(Stored items)
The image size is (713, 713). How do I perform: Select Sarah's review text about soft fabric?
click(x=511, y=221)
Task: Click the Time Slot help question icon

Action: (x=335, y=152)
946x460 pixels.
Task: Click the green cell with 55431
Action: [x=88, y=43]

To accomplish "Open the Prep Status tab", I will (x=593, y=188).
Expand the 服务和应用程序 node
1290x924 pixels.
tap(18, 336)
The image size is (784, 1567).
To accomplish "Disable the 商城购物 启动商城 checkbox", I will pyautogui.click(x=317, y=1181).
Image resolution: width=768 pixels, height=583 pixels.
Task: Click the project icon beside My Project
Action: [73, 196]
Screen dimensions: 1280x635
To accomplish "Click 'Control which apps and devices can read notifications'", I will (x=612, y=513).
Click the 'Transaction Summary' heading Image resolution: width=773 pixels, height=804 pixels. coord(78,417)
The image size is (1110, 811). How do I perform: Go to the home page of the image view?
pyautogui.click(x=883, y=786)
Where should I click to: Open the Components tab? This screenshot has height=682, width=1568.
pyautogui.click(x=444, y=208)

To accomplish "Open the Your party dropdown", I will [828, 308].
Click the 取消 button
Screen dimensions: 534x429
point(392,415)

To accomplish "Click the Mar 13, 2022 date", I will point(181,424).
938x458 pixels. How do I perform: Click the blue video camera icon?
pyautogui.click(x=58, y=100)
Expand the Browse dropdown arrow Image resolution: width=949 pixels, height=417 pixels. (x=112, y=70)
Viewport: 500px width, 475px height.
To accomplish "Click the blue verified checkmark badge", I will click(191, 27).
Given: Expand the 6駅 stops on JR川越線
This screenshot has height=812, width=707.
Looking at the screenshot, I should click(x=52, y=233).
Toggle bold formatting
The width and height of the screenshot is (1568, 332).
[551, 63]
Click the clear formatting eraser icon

• _EXERCISE DIRECTIONS_
Reproduce the data. Match each line exactly.

• _YOUR SOLUTION_
The image size is (713, 713). How do I perform: Select Sarah's review text about soft fabric?
click(x=511, y=221)
Task: Click the Time Slot help question icon

Action: (x=335, y=152)
946x460 pixels.
Task: Click the green cell with 55431
Action: [x=88, y=43]

To accomplish "Open the Prep Status tab", I will (x=593, y=188).
Expand the 服务和应用程序 node
1290x924 pixels.
tap(18, 336)
The image size is (784, 1567).
To accomplish "Disable the 商城购物 启动商城 checkbox", I will pyautogui.click(x=317, y=1181).
Image resolution: width=768 pixels, height=583 pixels.
Task: Click the project icon beside My Project
Action: [73, 196]
Screen dimensions: 1280x635
To accomplish "Click 'Control which apps and devices can read notifications'", I will (x=612, y=513).
Click the 'Transaction Summary' heading Image resolution: width=773 pixels, height=804 pixels. coord(78,417)
The image size is (1110, 811). How do I perform: Go to the home page of the image view?
pyautogui.click(x=883, y=786)
Where should I click to: Open the Components tab? This screenshot has height=682, width=1568.
pyautogui.click(x=444, y=208)

To accomplish "Open the Your party dropdown", I will [828, 308].
Click the 取消 button
Screen dimensions: 534x429
point(392,415)

To accomplish "Click the Mar 13, 2022 date", I will point(181,424).
938x458 pixels. How do I perform: Click the blue video camera icon?
pyautogui.click(x=58, y=100)
Expand the Browse dropdown arrow Image resolution: width=949 pixels, height=417 pixels. (x=112, y=70)
Viewport: 500px width, 475px height.
To accomplish "Click the blue verified checkmark badge", I will click(191, 27).
Given: Expand the 6駅 stops on JR川越線
This screenshot has height=812, width=707.
Looking at the screenshot, I should click(x=52, y=233).
Toggle bold formatting
The width and height of the screenshot is (1568, 332).
[551, 63]
Click the clear formatting eraser icon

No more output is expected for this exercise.